Ahhhh, yes---1946---altho I was a Red Sox fan before 1946 as a youngster, listening to their games, with my buddies, via radio (no TV then) 1946 was my, and my friends, first visit to Fenway to see the Yankees, with Joe DiMaggio in center; plus other great Yankees; and the Red Sox, with Ted in left field, and other Red Sox greats; was the first of many more visits to Fenway for me and my friends. We lived within 5 or 6 miles of Fenway by public transportation---north across the Charles River.
We also got to Braves Field to see the Boston Braves as well. "Snuck in' at that venue a few tines thru a gap in the fence, bordering railroad tracks. We ended up watching the games sitting in the Jury Box; a section of bleachers, technically not within the confines of the field---but, tickets were sold to sit there.
As we got into our later teen years we traveled to Yankee Stadium, three times, to watch the same two teams play.

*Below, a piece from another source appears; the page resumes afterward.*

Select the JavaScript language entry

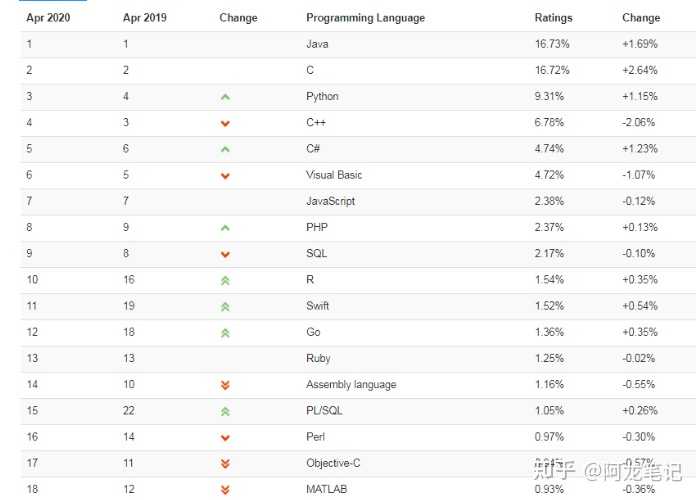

One of my friends had an older brother with a huge Ford station wagon which got us there and back----the same day.
The Korean "War" broke up that old gang of ours in 1950.
As for what Lou brought forward---that pitch was also called an Eephus pitch, sometimes spelled Ephus.
Ted later admitted, and pictures showed/proved, he was illegally (in front) out of the batter's box when he made contact with that pitch.